Created on 09-14-2016 09:29 PM - edited 09-16-2022 03:39 AM
Hi,
I have a problem when I'll start my HDFS Service. I have 3 nodes ( 1 Master, 2 Slaves).
All of Secondary Namenode, two Data Nodes is starting successfully, but the NameNode is failed to start.

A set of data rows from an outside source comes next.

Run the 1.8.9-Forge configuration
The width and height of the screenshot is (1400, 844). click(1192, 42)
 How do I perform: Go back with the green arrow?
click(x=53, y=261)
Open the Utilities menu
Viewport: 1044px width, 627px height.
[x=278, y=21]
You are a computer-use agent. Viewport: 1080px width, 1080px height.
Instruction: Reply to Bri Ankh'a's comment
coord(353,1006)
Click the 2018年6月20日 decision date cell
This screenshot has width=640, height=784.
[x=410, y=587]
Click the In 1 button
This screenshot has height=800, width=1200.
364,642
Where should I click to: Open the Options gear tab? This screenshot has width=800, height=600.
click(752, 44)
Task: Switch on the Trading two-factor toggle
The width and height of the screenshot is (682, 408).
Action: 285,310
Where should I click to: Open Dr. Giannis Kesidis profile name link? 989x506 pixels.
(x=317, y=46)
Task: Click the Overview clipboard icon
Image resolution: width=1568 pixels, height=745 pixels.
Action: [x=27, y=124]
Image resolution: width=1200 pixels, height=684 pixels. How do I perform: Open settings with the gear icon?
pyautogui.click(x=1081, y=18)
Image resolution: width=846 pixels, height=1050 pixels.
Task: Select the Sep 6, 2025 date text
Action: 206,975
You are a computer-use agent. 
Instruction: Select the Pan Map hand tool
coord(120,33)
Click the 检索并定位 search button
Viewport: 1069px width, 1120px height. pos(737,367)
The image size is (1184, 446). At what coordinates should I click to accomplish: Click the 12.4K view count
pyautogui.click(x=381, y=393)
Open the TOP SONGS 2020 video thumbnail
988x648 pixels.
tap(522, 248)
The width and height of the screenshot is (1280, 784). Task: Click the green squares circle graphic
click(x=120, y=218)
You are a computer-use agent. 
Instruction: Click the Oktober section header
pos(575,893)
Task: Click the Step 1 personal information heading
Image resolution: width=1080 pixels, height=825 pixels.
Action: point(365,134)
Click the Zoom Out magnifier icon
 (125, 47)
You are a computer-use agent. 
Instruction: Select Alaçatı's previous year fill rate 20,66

there's the error messages a stderr
Can't open /var/run/cloudera-scm-agent/process/117-hdfs-NAMENODE/supervisor.conf: Permission denied.
+ make_scripts_executable
+ find /var/run/cloudera-scm-agent/process/117-hdfs-NAMENODE -regex '.*\.\(py\|sh\)$' -exec chmod u+x '{}' ';'
+ '[' DATANODE_MAX_LOCKED_MEMORY '!=' '' ']'
+ ulimit -l
+ export HADOOP_IDENT_STRING=hdfs
+ HADOOP_IDENT_STRING=hdfs
+ '[' -n '' ']'
+ acquire_kerberos_tgt hdfs.keytab
+ '[' -z hdfs.keytab ']'
+ '[' -n '' ']'
+ '[' validate-writable-empty-dirs = namenode ']'
+ '[' file-operation = namenode ']'
+ '[' bootstrap = namenode ']'
+ '[' failover = namenode ']'
+ '[' transition-to-active = namenode ']'
+ '[' initializeSharedEdits = namenode ']'
+ '[' initialize-znode = namenode ']'
+ '[' format-namenode = namenode ']'
+ '[' monitor-decommission = namenode ']'
+ '[' jnSyncWait = namenode ']'
+ '[' nnRpcWait = namenode ']'
+ '[' -safemode = '' -a get = '' ']'
+ '[' monitor-upgrade = namenode ']'
+ '[' finalize-upgrade = namenode ']'
+ '[' rolling-upgrade-prepare = namenode ']'
+ '[' rolling-upgrade-finalize = namenode ']'
+ '[' nnDnLiveWait = namenode ']'
+ '[' refresh-datanode = namenode ']'
+ '[' mkdir = namenode ']'
+ '[' nfs3 = namenode ']'
+ '[' namenode = namenode -o secondarynamenode = namenode -o datanode = namenode ']'
+ HADOOP_OPTS='-Dsecurity.audit.logger=INFO,RFAS -Djava.net.preferIPv4Stack=true '
+ export 'HADOOP_OPTS=-Dhdfs.audit.logger=INFO,RFAAUDIT -Dsecurity.audit.logger=INFO,RFAS -Djava.net.preferIPv4Stack=true '
+ HADOOP_OPTS='-Dhdfs.audit.logger=INFO,RFAAUDIT -Dsecurity.audit.logger=INFO,RFAS -Djava.net.preferIPv4Stack=true '
+ '[' namenode = namenode -a rollingUpgrade = '' ']'
+ exec /usr/lib/hadoop-hdfs/bin/hdfs --config /var/run/cloudera-scm-agent/process/117-hdfs-NAMENODE namenode
and there is the message from stdout
can anybody tell why it's happen ?
Thank you.
Created 09-15-2016 05:17 AM
As per the log
Can't open /var/run/cloudera-scm-agent/process/117-hdfs-NAMENODE/supervisor.conf: Permission denied.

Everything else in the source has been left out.